Vista del Quirinale dalla fontana dei Dioscuri.
Vista del Quirinale dalla fontana dei Dioscuri. (ANSA)

ROMA. – Sono “normali” dinamiche elettorali: quando si avvicinano elezioni importanti come quelle europee non può che alzarsi la competizione tra i partiti, e Lega e M5s sono alleati di governo ma anche competitor alle urne. Il Colle legge con navigata serenità le continue tensioni all’interno della maggioranza considerandole fisiologiche in questa fase. Ma ben diverso è il sentimento che si respira rispetto ai conti pubblici e al futuro prossimo delle scelte governative in materia economica. Tanto che ci si prepara al dopo-voto dove ogni scenario potrebbe diventare possibile.

Non si registrano infatti movimenti del presidente della Repubblica nelle due settimane successive al voto di maggio. E, chiusa la visita in Giordania, da domani potrà esaminare con attenzione il Def e i tanti decreti in itinere, ove fossero arrivati sulla sua scrivania. Fonti parlamentari confermano intanto che il ministro dell’Economia Giovanni Tria continua ad essere nel mirino della sua stessa maggioranza ma dal Colle ritengono che reggerà. Non è certo il momento di togliere un mattone ad un edificio pericolante a 40 giorni dalle elezioni europee.

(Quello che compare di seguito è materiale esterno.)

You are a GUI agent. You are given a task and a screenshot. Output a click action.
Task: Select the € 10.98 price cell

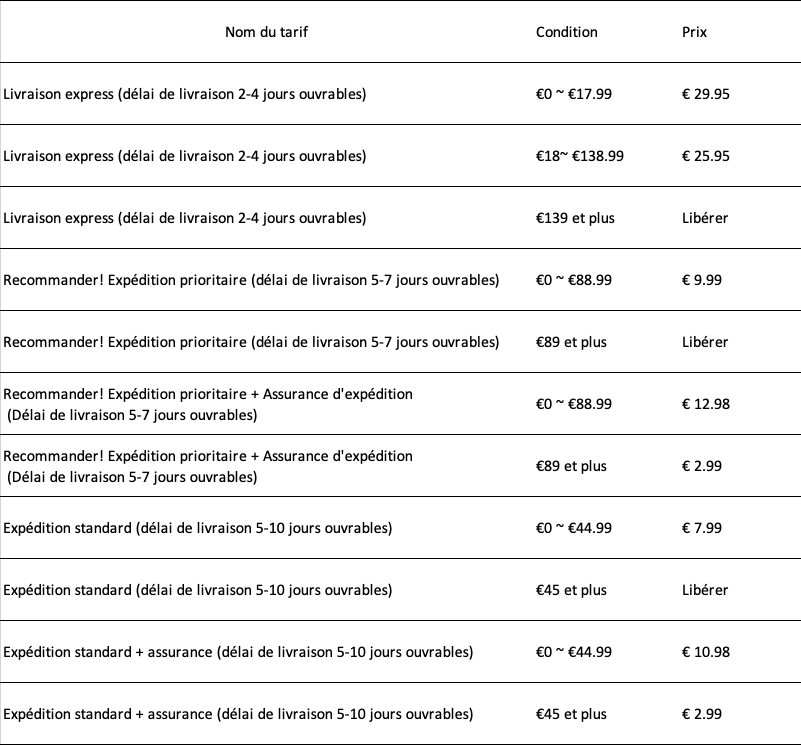click(x=706, y=652)
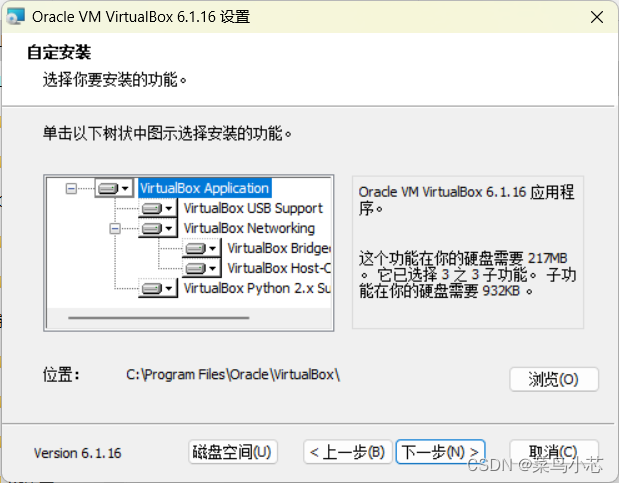Screen dimensions: 619x483
Task: Open dropdown arrow beside VirtualBox Python 2.x
Action: pyautogui.click(x=169, y=289)
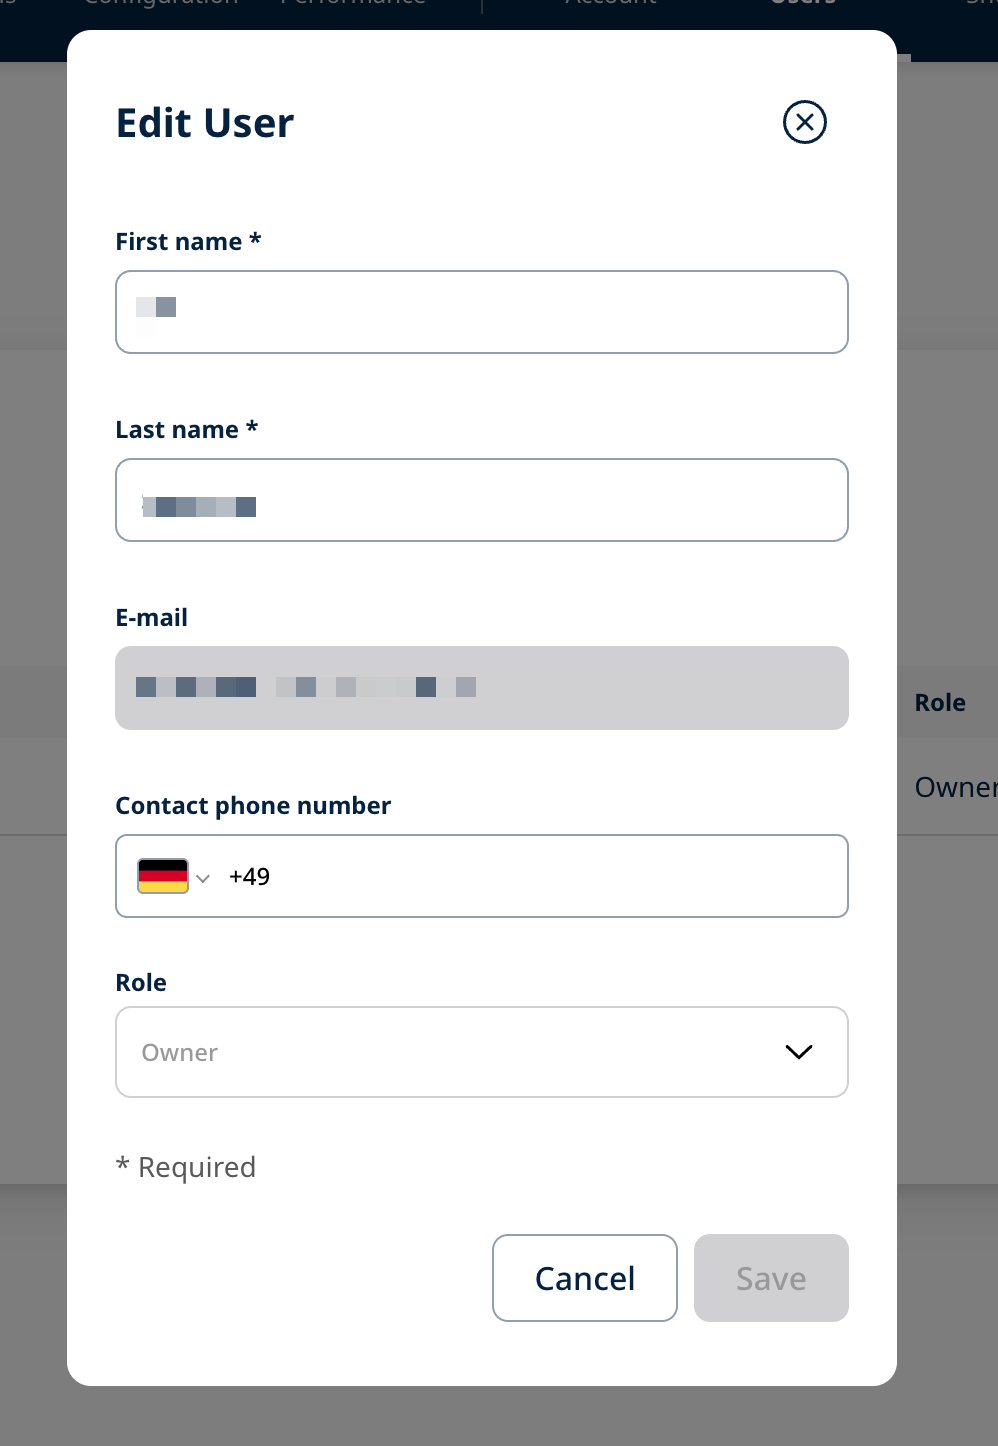
Task: Click the First name label
Action: [179, 242]
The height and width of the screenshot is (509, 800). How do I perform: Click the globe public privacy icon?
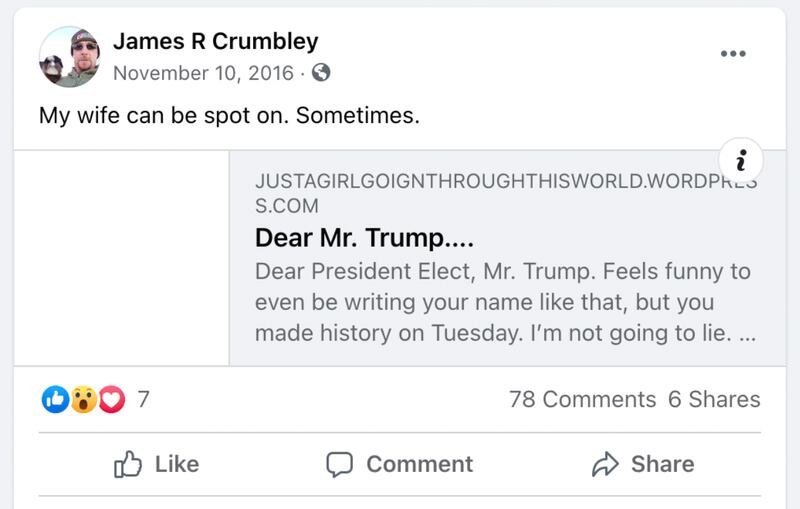(321, 73)
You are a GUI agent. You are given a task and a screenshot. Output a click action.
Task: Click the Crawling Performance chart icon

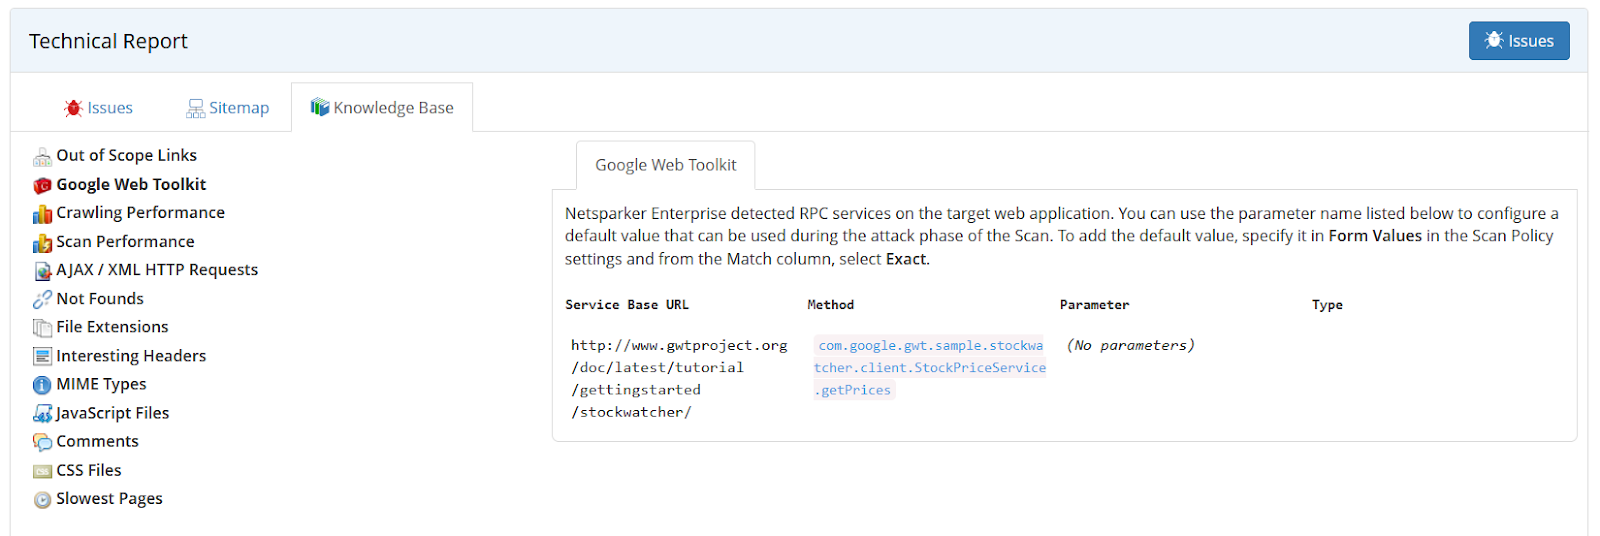42,214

Da tempo chi frequenta il presidente segnala poi quanto i tempi delle scelte siano in realtà più brevi di quelli immaginati dai partiti. Se dai tecnici del Quirinale è stato apprezzato il ritorno alla realtà nella stesura del Def (almeno quel 0,2 per cento di crescita) parallelamente si segnala come il provvedimento debba essere quasi del tutto riempito di contenuti. Contenuti che faranno la differenza.

Se quindi il Def potrebbe superare l’esame di un’Europa alle prese con elezioni al cardiopalmo, non altrettanto potrebbe accadere con i mercati, anch’essi in “sonno” pre-elettorale. Anche perché la scadenza vera, probabilmente l’esame della vita, arriverà in un lampo. A giugno inizia l’estate e a ottobre si entra nel vivo della Finanziaria 2020. Il tempo stringe, sia per le scelte economiche del governo, sia per quanti avessero la tentazione di farlo cadere. D’altronde al Quirinale cercano di ragionare con linearità e nulla impedisce le urne a fine settembre o agli inizi di ottobre.

Certamente il presidente considera questa possibilità come l’extrema ratio, come la più stressante per il Paese. Ma forse mai come in questa fase non è nelle sue possibilità impedire le elezioni anticipate. Anche perché, dato per confermato il no di Zingaretti ad ogni alleanza alternativa, rimarrebbero in piedi solo altre due ipotesi: un rimpasto più o meno serio o un nuovo esecutivo con il terribile compito di varare la legge di Bilancio 2020. Chi mai si assumerebbe un peso del genere per pochi mesi? E’ l’interrogativo che circola. Quindi da fine maggio sarà allarme rosso.